◆ COSA FARE ◆
Riscrivi soltanto il tratto dalla riga che contiene "Click the checkbox square in the Project tab" fino a quella che contiene "click(x=594, y=660)", sostituendo "folder icon" con "folder symbol" e lasciando invariato tutto il resto.

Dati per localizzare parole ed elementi
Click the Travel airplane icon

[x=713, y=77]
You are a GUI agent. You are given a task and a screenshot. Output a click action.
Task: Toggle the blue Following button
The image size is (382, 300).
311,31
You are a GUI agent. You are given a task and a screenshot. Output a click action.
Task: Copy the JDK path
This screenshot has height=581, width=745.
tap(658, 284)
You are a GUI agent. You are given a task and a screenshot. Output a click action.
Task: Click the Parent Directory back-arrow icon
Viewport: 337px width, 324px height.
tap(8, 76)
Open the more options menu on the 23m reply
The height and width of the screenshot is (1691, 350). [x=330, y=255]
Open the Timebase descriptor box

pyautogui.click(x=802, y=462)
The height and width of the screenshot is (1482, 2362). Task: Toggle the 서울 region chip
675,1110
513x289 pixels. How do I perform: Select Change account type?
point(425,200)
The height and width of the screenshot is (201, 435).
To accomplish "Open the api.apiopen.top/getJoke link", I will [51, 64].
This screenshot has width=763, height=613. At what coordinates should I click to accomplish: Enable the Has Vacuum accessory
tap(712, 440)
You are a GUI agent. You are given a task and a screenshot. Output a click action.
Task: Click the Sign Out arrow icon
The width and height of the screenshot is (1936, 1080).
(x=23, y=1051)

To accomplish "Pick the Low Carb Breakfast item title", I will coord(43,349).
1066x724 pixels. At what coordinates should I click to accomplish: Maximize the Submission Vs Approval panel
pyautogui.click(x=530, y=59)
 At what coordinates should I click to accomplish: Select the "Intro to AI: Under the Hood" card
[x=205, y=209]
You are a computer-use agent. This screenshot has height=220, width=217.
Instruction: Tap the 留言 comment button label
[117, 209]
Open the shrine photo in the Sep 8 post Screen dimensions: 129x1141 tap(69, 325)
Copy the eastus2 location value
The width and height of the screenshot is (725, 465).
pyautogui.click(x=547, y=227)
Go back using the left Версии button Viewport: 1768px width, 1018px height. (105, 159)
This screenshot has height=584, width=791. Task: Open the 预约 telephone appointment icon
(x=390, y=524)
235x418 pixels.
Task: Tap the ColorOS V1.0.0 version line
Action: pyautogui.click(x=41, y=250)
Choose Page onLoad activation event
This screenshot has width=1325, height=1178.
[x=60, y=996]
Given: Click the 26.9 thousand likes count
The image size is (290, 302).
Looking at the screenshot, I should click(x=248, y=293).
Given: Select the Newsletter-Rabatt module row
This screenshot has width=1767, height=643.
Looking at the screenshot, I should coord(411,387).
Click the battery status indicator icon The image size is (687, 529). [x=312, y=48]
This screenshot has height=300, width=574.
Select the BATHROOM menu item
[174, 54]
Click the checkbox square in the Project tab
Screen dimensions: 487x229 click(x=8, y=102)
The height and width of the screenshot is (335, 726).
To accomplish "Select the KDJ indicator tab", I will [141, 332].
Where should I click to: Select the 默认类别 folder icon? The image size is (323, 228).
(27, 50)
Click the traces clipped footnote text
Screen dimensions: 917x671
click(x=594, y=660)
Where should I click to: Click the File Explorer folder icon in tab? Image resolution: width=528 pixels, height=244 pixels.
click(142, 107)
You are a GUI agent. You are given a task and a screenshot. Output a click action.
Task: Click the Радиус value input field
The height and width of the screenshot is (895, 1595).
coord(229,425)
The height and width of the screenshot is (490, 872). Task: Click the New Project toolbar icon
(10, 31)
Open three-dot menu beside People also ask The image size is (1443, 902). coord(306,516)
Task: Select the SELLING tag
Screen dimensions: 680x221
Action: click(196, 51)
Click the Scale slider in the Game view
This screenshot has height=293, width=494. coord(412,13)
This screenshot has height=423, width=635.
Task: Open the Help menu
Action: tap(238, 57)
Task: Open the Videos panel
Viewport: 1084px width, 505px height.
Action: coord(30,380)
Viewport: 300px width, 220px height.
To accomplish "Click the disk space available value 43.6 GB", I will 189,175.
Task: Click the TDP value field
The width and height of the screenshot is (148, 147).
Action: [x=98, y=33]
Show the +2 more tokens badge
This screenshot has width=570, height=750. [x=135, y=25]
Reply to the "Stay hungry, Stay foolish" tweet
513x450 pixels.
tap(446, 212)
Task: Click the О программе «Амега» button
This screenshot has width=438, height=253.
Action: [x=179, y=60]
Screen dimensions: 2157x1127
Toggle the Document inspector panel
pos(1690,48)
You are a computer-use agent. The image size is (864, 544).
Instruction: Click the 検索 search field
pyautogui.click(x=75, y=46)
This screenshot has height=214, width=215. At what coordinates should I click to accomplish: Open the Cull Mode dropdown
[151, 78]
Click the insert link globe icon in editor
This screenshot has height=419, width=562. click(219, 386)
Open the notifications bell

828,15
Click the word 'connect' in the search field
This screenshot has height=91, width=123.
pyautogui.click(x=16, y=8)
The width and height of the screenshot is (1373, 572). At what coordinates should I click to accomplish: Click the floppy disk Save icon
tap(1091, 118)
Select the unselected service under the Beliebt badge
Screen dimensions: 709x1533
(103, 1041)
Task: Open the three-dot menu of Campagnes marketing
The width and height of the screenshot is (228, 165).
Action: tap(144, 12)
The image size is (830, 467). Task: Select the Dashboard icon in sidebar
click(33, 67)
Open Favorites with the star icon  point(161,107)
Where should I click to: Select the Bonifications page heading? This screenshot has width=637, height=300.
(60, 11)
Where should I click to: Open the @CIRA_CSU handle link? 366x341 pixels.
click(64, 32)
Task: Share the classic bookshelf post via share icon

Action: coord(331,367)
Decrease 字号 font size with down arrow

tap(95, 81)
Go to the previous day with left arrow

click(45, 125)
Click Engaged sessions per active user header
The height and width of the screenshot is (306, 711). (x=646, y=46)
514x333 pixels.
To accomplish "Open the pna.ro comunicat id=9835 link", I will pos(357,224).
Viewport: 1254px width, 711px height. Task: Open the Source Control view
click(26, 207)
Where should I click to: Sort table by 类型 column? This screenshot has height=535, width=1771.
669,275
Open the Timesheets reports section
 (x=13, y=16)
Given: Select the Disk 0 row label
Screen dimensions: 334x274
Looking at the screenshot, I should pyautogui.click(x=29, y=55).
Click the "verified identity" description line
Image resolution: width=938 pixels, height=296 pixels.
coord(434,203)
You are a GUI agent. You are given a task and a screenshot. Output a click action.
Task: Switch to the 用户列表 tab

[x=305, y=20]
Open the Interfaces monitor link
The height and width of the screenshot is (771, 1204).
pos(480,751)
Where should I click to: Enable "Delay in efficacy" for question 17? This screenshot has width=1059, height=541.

◆ SOLUZIONE ◆
Click the checkbox square in the Project tab
Screen dimensions: 487x229 click(x=8, y=102)
The height and width of the screenshot is (335, 726).
To accomplish "Select the KDJ indicator tab", I will [141, 332].
Where should I click to: Select the 默认类别 folder symbol? The image size is (323, 228).
(27, 50)
Click the traces clipped footnote text
Screen dimensions: 917x671
click(x=594, y=660)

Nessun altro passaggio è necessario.